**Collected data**
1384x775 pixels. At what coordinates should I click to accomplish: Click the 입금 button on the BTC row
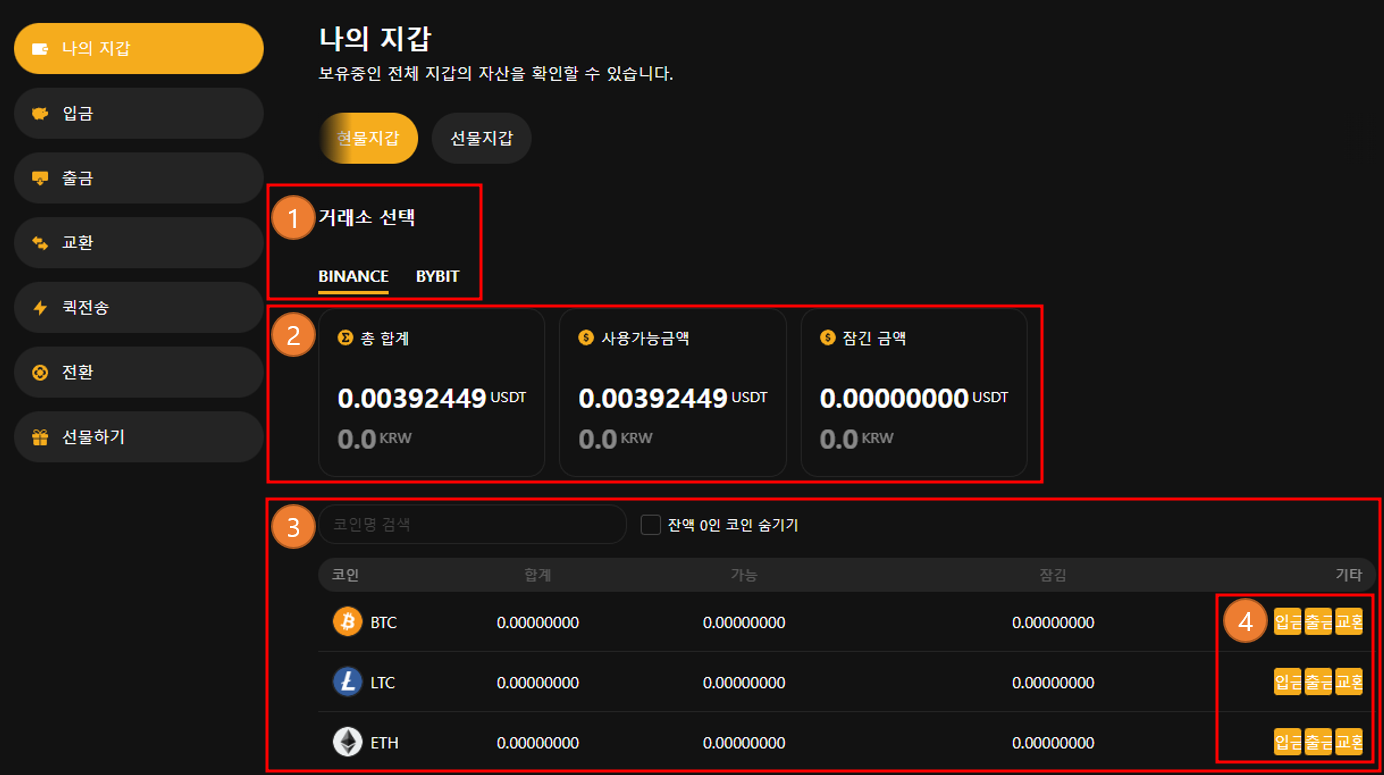pos(1289,621)
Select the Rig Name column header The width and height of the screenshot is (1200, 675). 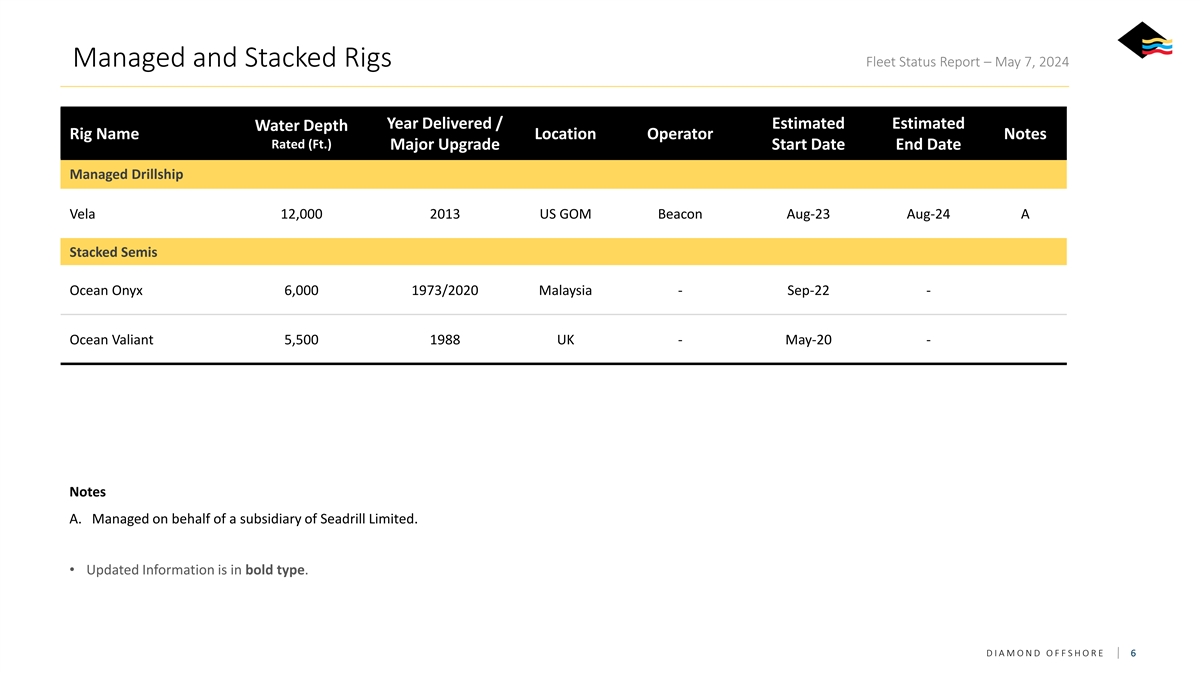click(104, 134)
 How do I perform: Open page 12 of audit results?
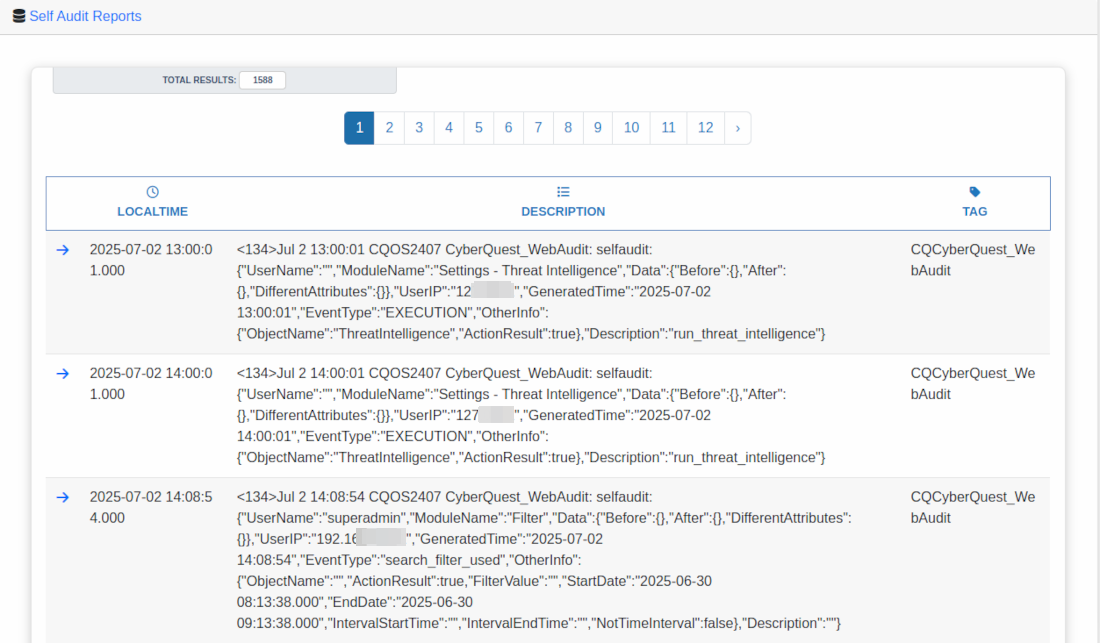705,128
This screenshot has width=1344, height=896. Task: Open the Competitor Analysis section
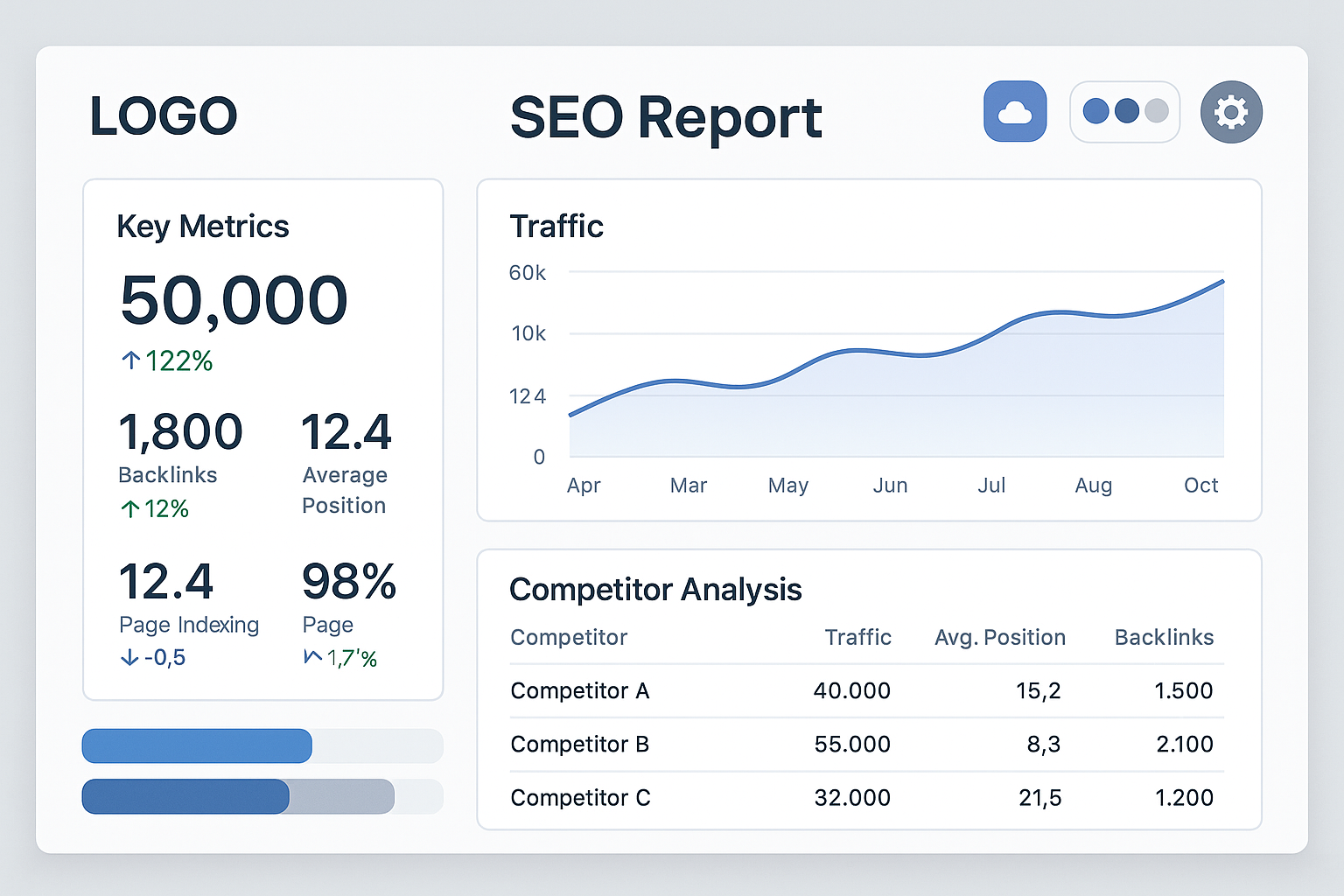click(656, 590)
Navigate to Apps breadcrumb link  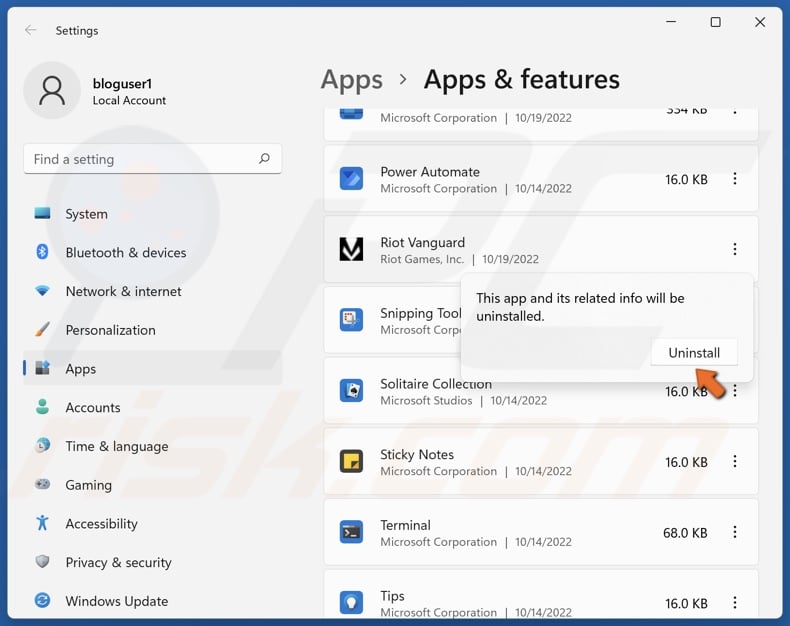352,80
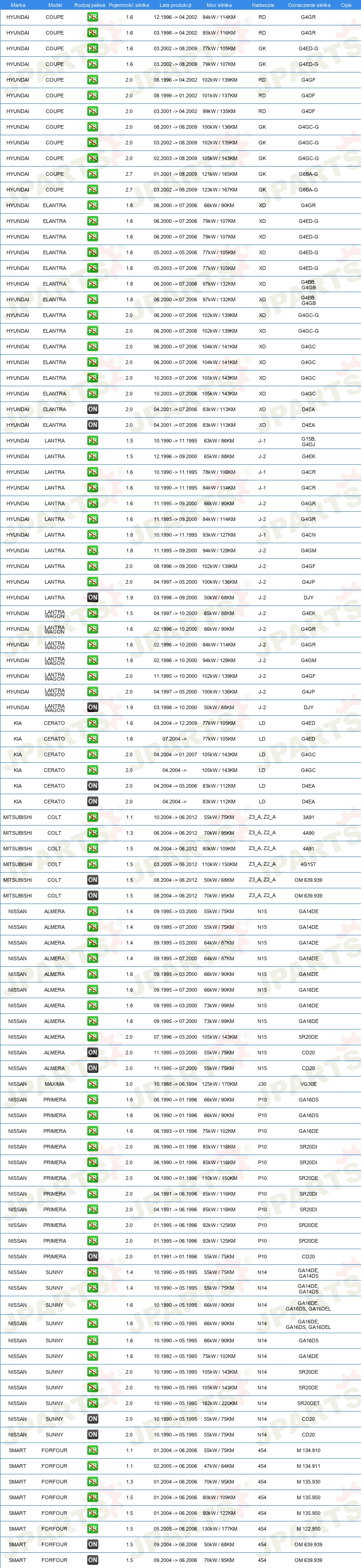Click the Lata produkcji column header
The width and height of the screenshot is (361, 1568).
175,5
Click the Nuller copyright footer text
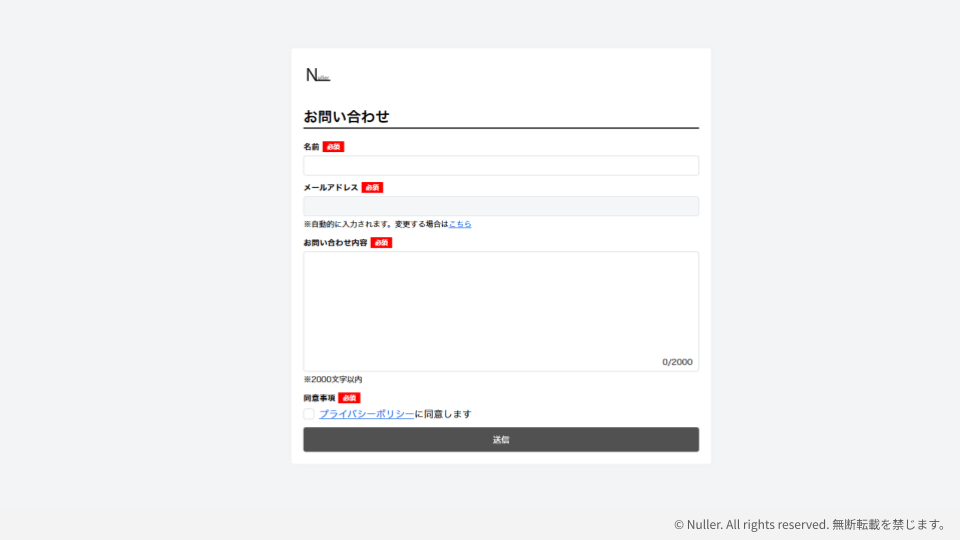The width and height of the screenshot is (960, 540). (810, 524)
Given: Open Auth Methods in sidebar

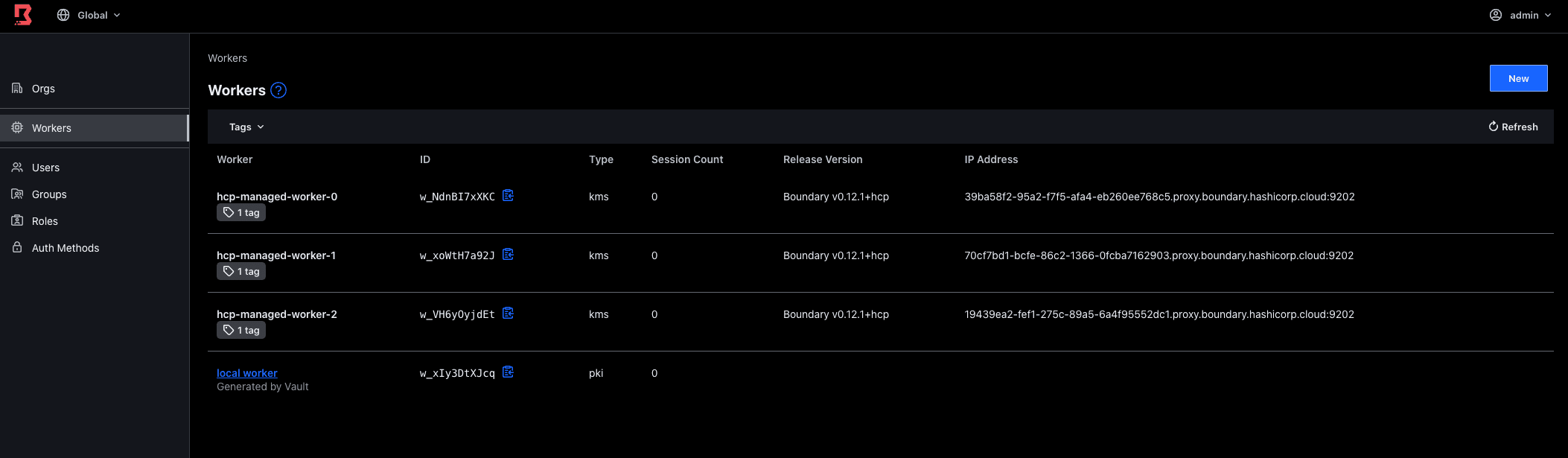Looking at the screenshot, I should point(65,248).
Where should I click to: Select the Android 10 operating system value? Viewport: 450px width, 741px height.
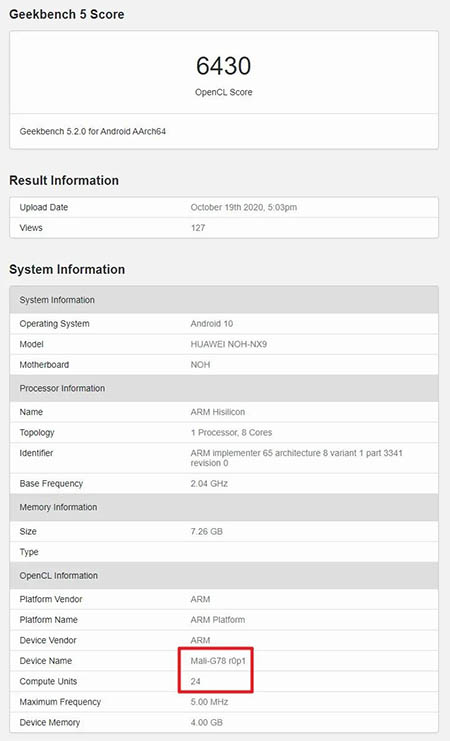[211, 324]
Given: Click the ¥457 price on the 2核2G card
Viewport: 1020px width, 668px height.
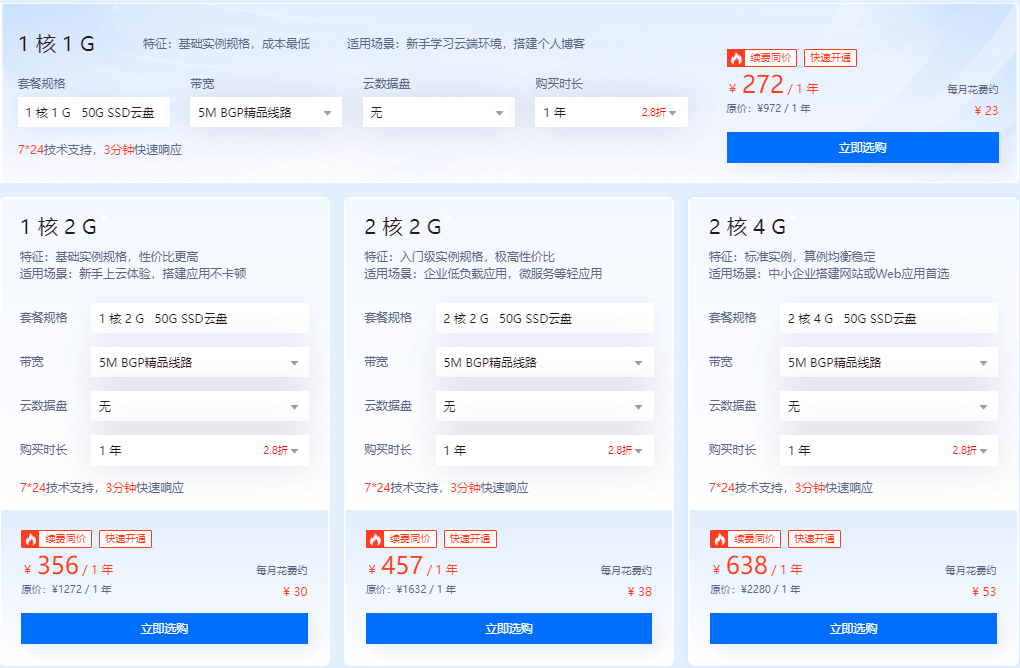Looking at the screenshot, I should tap(398, 568).

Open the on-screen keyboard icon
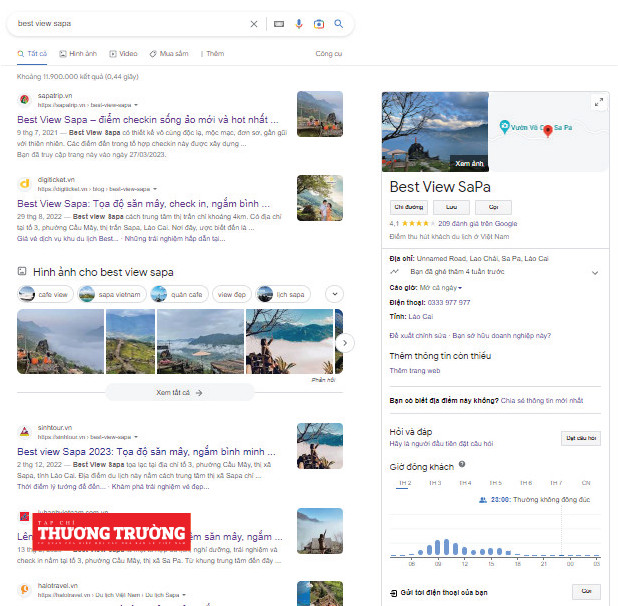click(279, 23)
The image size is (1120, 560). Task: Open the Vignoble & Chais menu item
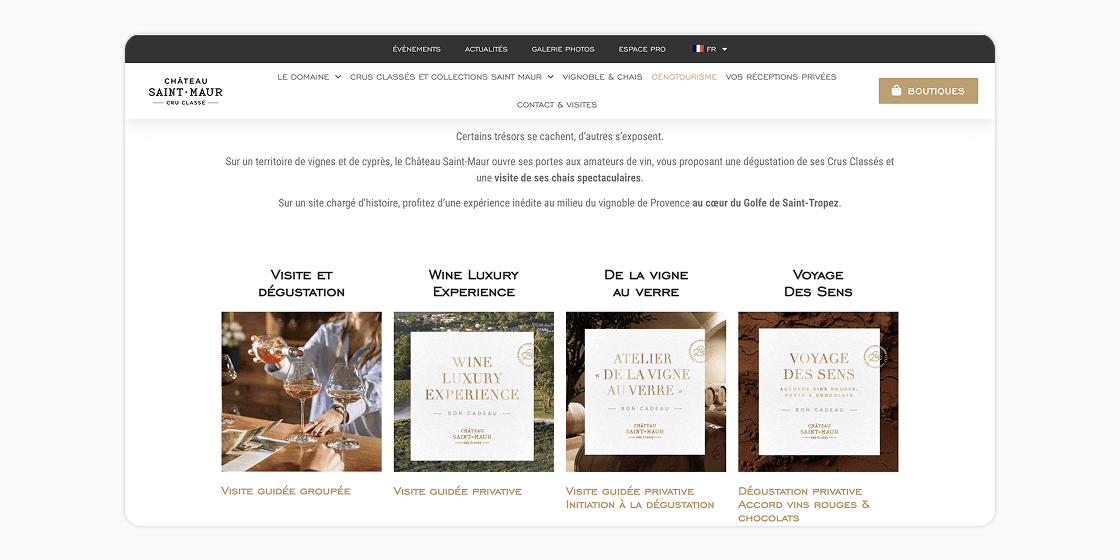coord(602,76)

**AIM OF THE TASK**
Beginning with the line that contains "Viewport: 1020px width, 668px height.", reproduce every line through the end of the records above exactly, leaving pictures out.

**TASK RESPONSE**
Viewport: 1020px width, 668px height.
Looking at the screenshot, I should tap(398, 568).

Open the on-screen keyboard icon
click(279, 23)
The image size is (1120, 560). Task: Open the Vignoble & Chais menu item
coord(602,76)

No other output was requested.